Es ist also gewiss keine Bequemlichkeit, in der Verhoevens erneutes Betreten bekannter Komödiengefilde mit «Willkommen bei den Hartmanns» begründet liegt; schon deshalb, weil die Satire sich trotz des geläufigen, bereits in den «Männerherzen»-Filmen etablierten RomCom-Hochglanzlooks inhaltlich ganz und gar von ebenjenen seichteren Genreverhältnissen abhebt. Ein romantischer Nebenplot scheint allenfalls marginal durch und die in einem Gros deutscher Komödien vorherrschende, humoristische Simplizität herrscht in «Willkommen bei den Hartmanns» ebenfalls nicht vor. Simon Verhoeven, der zu seinem Film auch das Drehbuch schrieb, gesteht seinen «Hartmanns» allenfalls auf visueller und akustischer Ebene massentaugliche Gefälligkeiten zu. Das kann man mögen (die Optik entspricht dem, was man von deutschen Kinoproduktionen heutzutage erwarten darf), oder auch nicht (wenngleich die Macher auf allzu präsente Filter verzichten, wirkt «Willkommen bei den Hartmanns» in seinen starken Kontrasten und der hervorstechenden Farbenpracht nicht vollständig lebensnah). Auf jeden Fall aber bekommt der Zuschauer das Optimum an technischer Qualität geboten.

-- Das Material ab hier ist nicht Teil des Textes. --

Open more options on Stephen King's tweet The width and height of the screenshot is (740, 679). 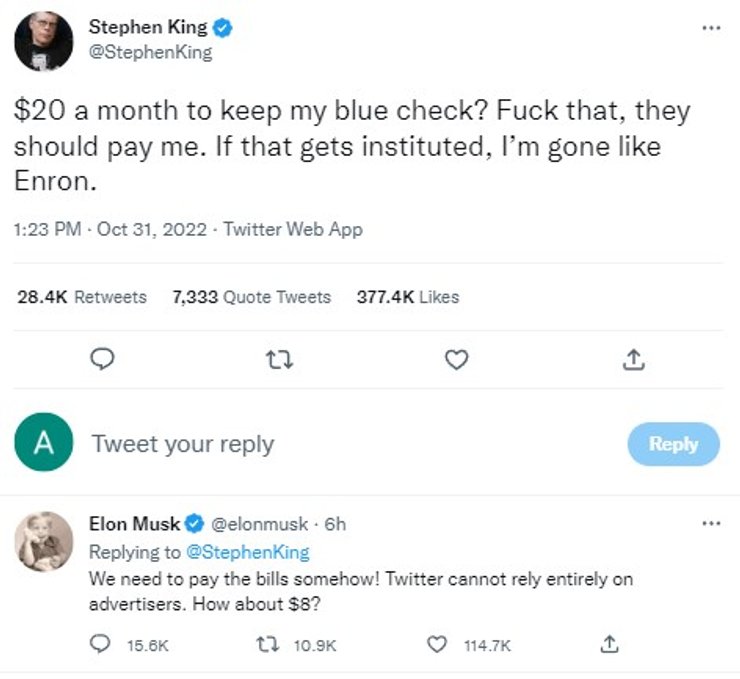tap(711, 27)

Während es Zynikern nahe liegen mag, «Willkommen bei den Hartmanns» auf den ersten Blick all das vorzuwerfen, was sie ohnehin jeder nationalen Filmproduktion attestieren, die sich auf die breite Masse als Publikum verlässt, lohnt gerade in diesem Fall der Blick unter die Oberfläche. Simon Verhoevens Clash aus emotionaler Komödie und bissiger Polit- und Gesellschaftssatire ist zu keinem Zeitpunkt daran gelegen, es dem Publikum möglichst einfach, angenehm oder gar bequem zu machen. So lässt sich «Willkommen bei den Hartmanns» zwar auch anhand einer eher oberflächlichen Betrachtung genießen; der Hauptplot um die titelgebende Familie Hartmann mit all ihren Spleens und komischen Verirrungen bietet genug Situationskomik- und Slapstickpotenzial, um ein Publikum zu unterhalten, das kleine Messages, Botschaften und entlarvende Gesellschaftsanalysen nicht erkennen kann oder will. Gleichsam lässt sich der Film aber auch genau um solche ergänzen, worin sich auch der Unterschied zwischen einer klassischen Komödie und einer Satire bemerkbar macht. Punktuelle, fast schon grobmotorisch anmutende Gag-Einschübe mögen auf den ersten Blick albern wirken, doch wenn etwa Angelika Hartmann nachts davon träumt, der Islamische Staat hätte die Gewalt über München an sich gerissen hat, sorgt gerade diese groteske Überzeichnung dafür, dass der anschließende Wechsel hin zum emotionalen Austausch über das Grauen in ebenjenen, von der Terrormiliz IS unterjochten Ländern umso intensiver nachwirkt. Es ist wie ein andauerndes Wechselspiel zwischen auffälligem, körperbetont-ausladendem Humor, der unverkrampft gegen alle politischen und gesellschaftlichen Lager schießt, und den das Geschehen erdenden Dialogszenen, die das Grauen der Geflüchteten zu keinem Zeitpunkt ausblenden, das „Willkommen bei den Hartmanns“ zu einem ungewöhnlichen, den Zuschauer fordernden Rhythmus verhilft.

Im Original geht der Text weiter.